The sudden end of the Nagorno-Karabakh War is a moment of reckoning for all. Azerbaijan single-handedly showed the international community that a united nation can indeed succeed in unilaterally implementing UNSC Resolutions which had hitherto been ignored out of “political convenience”. This powerfully proves that international law is still alive and well across the world despite what critics claim. Moreover, Russia’s mature response to the rapidly unfolding developments in remaining neutral despite intense pressure by the Armenian diaspora lobby and their surrogates to intervene in Yerevan’s support and Moscow’s pivotal role in facilitating Armenia’s de-facto surrender speak to the success of its (sometimes imperfectly executed) “balancing” act, which confirms its status both a peacemaker and also one of the world’s most important Great Powers. Nevertheless, it can be expected that some ultra-nationalist forces might wrongly try to blame Russia for Armenia’s seemingly “unexpected” loss in order to unconvincingly deflect blame from their own leaders.

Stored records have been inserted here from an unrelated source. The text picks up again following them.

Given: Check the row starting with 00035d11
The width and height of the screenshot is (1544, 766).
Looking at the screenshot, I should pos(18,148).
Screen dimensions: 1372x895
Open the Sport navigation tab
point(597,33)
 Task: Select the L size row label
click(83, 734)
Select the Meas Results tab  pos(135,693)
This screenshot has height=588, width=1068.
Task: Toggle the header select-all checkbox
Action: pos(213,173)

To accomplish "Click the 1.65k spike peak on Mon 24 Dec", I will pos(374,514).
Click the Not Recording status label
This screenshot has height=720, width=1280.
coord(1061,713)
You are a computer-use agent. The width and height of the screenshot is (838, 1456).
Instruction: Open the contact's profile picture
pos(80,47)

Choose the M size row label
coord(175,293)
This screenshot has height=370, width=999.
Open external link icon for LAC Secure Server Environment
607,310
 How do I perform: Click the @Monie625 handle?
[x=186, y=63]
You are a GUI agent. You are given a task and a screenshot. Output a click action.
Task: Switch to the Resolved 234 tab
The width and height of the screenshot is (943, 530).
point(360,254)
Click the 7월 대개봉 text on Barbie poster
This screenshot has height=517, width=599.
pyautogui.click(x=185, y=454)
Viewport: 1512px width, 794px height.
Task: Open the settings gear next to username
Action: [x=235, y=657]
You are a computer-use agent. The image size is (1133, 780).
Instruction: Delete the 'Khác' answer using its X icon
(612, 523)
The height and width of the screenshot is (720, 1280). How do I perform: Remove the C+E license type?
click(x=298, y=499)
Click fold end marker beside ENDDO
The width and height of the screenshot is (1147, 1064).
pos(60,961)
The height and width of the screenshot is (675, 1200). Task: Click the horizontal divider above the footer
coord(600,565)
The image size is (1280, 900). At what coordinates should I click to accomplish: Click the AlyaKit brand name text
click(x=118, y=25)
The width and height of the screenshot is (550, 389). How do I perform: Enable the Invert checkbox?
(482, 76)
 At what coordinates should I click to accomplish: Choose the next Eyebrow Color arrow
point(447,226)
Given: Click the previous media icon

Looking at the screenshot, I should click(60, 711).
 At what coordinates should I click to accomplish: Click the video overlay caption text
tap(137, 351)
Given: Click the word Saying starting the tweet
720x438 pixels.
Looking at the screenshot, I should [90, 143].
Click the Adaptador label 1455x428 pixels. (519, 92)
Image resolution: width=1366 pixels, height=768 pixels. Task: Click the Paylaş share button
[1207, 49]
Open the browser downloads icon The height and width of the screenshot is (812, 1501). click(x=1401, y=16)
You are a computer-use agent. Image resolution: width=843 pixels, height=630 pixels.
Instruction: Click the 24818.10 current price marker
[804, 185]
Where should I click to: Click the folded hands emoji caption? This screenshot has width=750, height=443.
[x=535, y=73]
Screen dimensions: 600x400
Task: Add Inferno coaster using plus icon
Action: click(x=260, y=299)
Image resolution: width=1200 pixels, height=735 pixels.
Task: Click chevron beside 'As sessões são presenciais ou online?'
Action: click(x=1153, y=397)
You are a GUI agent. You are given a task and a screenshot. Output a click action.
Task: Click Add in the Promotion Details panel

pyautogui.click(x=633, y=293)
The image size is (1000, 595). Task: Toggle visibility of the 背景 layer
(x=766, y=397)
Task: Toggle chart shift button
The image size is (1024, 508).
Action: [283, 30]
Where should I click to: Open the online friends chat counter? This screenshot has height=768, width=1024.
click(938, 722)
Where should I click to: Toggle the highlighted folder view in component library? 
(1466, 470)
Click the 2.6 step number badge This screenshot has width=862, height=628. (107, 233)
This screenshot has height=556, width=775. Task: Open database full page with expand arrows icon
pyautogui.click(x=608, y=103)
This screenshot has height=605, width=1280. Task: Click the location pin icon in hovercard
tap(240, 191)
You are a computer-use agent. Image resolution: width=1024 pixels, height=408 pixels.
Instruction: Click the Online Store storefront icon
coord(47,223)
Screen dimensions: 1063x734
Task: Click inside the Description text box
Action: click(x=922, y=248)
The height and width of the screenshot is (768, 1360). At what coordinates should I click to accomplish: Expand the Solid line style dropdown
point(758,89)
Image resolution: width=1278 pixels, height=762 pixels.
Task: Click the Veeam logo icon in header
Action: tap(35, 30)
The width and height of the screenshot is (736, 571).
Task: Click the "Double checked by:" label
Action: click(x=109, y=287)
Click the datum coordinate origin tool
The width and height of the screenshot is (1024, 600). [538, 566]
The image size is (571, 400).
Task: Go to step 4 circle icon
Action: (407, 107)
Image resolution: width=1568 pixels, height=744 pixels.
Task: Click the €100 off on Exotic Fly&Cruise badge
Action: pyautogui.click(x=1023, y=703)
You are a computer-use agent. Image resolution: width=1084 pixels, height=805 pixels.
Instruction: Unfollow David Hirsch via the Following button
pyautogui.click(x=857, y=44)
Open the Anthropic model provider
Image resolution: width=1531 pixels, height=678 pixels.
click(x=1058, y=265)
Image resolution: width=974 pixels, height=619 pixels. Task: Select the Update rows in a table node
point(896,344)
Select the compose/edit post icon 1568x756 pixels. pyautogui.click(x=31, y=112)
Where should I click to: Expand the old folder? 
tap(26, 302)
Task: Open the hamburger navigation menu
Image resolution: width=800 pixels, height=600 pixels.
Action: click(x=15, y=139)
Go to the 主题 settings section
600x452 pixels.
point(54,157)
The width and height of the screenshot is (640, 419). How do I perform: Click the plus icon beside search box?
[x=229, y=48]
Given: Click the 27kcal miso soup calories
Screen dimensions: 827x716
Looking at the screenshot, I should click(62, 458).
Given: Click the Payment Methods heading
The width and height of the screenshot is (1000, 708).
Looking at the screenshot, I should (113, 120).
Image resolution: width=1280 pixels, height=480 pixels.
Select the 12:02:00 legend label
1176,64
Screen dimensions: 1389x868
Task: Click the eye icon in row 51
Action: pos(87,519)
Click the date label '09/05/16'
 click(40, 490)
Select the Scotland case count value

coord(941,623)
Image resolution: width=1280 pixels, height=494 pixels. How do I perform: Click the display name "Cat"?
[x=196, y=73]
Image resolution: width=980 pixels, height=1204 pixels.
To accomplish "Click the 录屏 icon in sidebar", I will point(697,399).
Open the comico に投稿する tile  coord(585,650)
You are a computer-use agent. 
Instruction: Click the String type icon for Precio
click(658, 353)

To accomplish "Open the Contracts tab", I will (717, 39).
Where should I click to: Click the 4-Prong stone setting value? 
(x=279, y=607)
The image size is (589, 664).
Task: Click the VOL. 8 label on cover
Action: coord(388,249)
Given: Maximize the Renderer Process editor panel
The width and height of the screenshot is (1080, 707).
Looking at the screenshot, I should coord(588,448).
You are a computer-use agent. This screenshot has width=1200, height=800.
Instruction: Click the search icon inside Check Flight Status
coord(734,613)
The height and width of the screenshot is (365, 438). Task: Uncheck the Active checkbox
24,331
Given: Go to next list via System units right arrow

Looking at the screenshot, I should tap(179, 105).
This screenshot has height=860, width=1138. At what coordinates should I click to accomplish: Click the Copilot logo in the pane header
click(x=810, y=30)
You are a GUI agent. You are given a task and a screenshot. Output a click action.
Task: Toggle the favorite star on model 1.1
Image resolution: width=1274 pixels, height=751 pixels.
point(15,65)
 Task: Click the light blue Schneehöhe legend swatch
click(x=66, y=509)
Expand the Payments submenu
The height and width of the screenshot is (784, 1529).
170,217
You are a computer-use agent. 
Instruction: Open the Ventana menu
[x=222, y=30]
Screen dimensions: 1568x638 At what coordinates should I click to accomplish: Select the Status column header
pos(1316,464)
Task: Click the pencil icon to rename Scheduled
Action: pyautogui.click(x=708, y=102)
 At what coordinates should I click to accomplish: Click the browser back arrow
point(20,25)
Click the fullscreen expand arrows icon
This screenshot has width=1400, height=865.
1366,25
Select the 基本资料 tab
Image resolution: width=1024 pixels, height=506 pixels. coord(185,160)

It’s not just ultra-nationalist Armenians who might cling to this literal “conspiracy theory”, but perhaps even those non-Armenians in the Alt-Media and analytical communities whose work has been almost completely discredited by none other than their own hand after they submitted to “wishful thinking”, “groupthink”, “political correctness”, and/or willingly functioned as undeclared lobbyists of the previously powerful Armenian diaspora. Those supposedly Russian-friendly voices might now resort to political Russophobia out of desperation to save their own reputations instead of publicly accounting for their analytical errors and/or even apologizing for deceiving those who trusted them. In any case, their likely infowar meddling won’t have any meaningful impact on derailing the bright future that awaits the South Caucasus. This geostrategic region can now fulfill its destiny in serving as the crucial node for connecting North-South and East-West trade across Eurasia, which will bring immense benefits to its many people and greatly accelerate the reconstruction of Nagorno-Karabakh as well.